Its also detrimental if you don’t spend any real time on the character, and all you do end up with is a cardboard cut out, which shows up, says a few, badly written, lines, and isn’t much seen. Or even one that is seen more, but is nothing *but* badly written lines. This isn’t solving the problem being suggested, its making the author look like a complete moron for doing it.
Kagehi says
Actually, I will go one step beyond that and say, where the problem doesn’t exist, its hardly likely that mention of someone’s color, rather than just there name, and how you interact with them, will even be mentioned. That you need to “specify” that X person was black, or Asian, or something, is, in itself, a problem. Insisting on stating such from moment one of the introduction, instead of treating them as people, and only mentioning those detail when/if they are needed, doesn’t help things. I might not, for example, like the fact that they writers of one series I read *eventually* mentioned that a major character I liked had a mustache (it was imho, just way too over the top, given the character), but I can easily imagine the same reaction to, 3-4 books into a series, suddenly discovering that your favorite character, which seemed so “normal” was actually black, for some moron that held some level of prejudice over it. And, that confrontation with their own bias is *far* more likely to result in a rethink of their view, than having someone drop a cast of characters in their lap, on page one, and run down a list of which ones had what color skin, or where which ever cultural group, or religion, or what ever else might need to be “diversified”.

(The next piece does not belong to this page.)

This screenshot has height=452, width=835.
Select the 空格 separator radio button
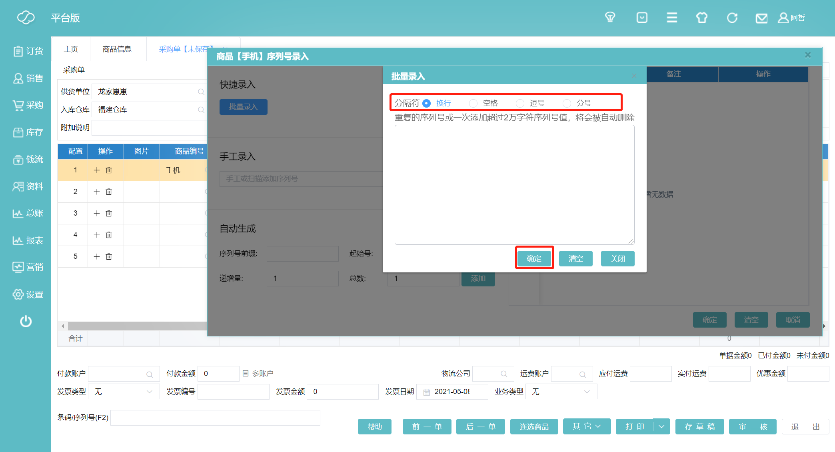click(473, 103)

Bit harder to pull that off with video, but…
Emrysmyrddin says
Drive-by posting ‘cos I’m laaaate:
anat: I agree that Dumbledore was the master manipulator; I’m a Slytherin sympathiser and Snape’s always been my favourite character – I’m a sucker for an anti-hero. But that interpretation doesn’t change my interpretation of Harry’s behaviour in the books; we can see what shapes him, what he’s thinking, being the POV protagonist and all – and I would say he’s a nuanced character who has been used since the night of his parents’ death. Given the context of the story and the incidents you mention, I still can’t agree that Harry was a bully, and he might have been a war criminal if there was any such thing as a wizard Geneva Convention. Given the chaotic state of wizard society and their stance on civil rights and non-human species, I would firmly think not.
Whoever commented on Harry being a boy (sorry no tiiiiime): JKR said that her first thought of the series was when she ‘saw’ Harry sitting on the Hogwarts Express in her mind’s eye. Sometimes characters pop into existence :)

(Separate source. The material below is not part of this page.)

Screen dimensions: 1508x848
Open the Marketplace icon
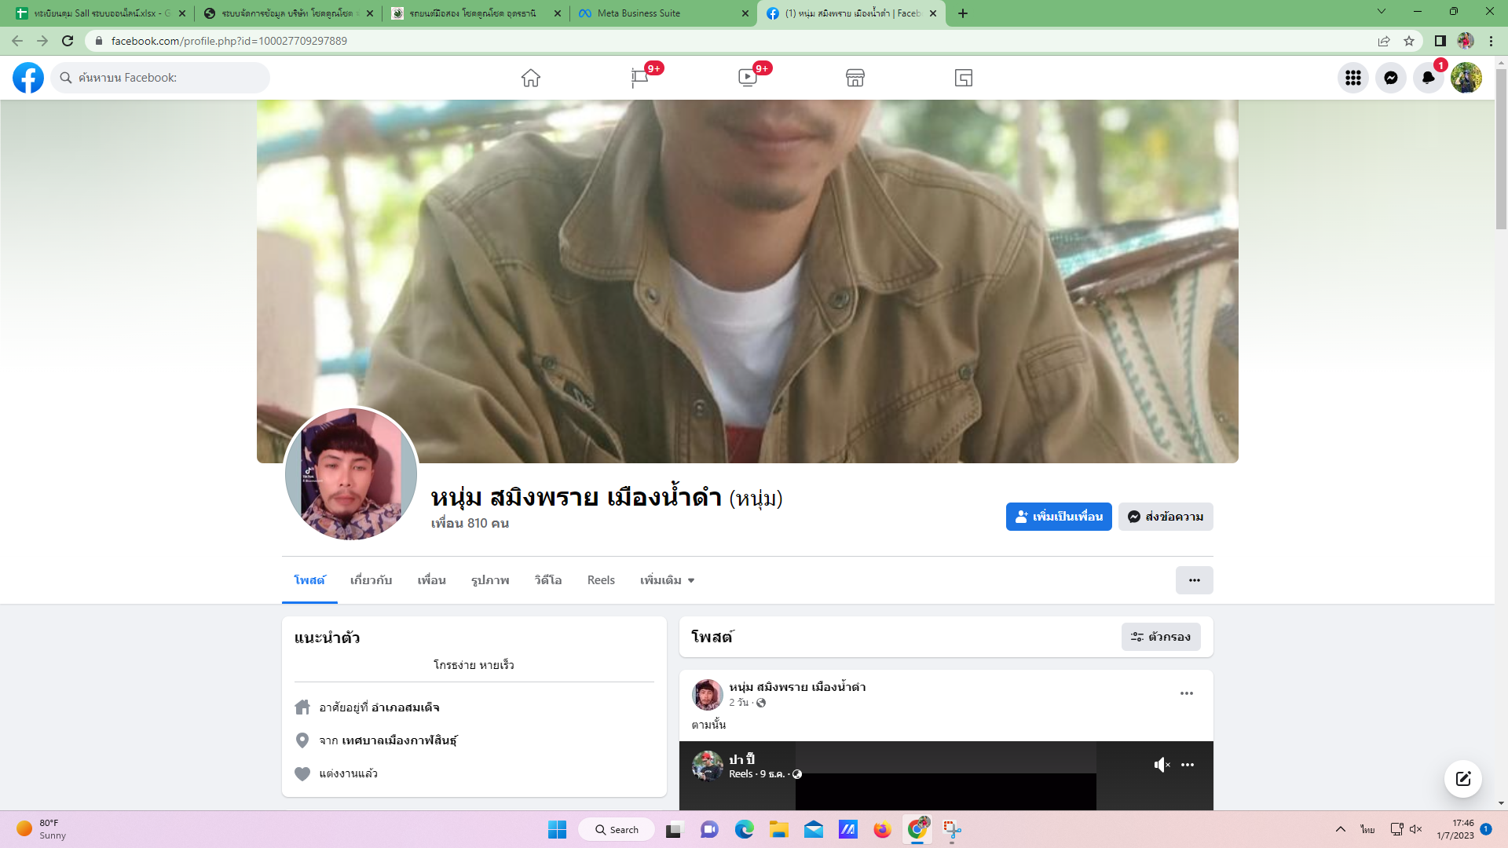point(855,78)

Bye for real this time – argh!
We Are Ing says
@Kagehi
You’re clearly not arguing with anything I say so I’m not going to argue with you.
You’re very invested in the idea that everything is ok and status quo is good though.
ariamezzo says
I only read the first 100 or so comments, but I noticed this quote
This is true, and there’s evidence for it. I don’t recall which book it’s in, but near the beginning during the sorting ceremony, Rowling spontaneously mentions a black student being called to the sorting hat. Who is this black student? A black student. No name and no description beyond “black,” and he serves absolutely no purpose. I only recall this passage because when I read it, it was obvious to me how pointless and forced it was.
abe says
@ Pteryxx I guess you missed me mentioning my avid reading of Natalie’s stuff, but it remains good advice ;)
windwaker9 says
@ariamezzo
I see what you’re saying, but I think that’s a pretty big conclusion you’ve drawn from one sentence there.
Rowling may be noting that that student is black not out of any token notion, but it could be (for example) to reiterate that the series is happening in modern, multicultural UK or just because that’s how she imagined it.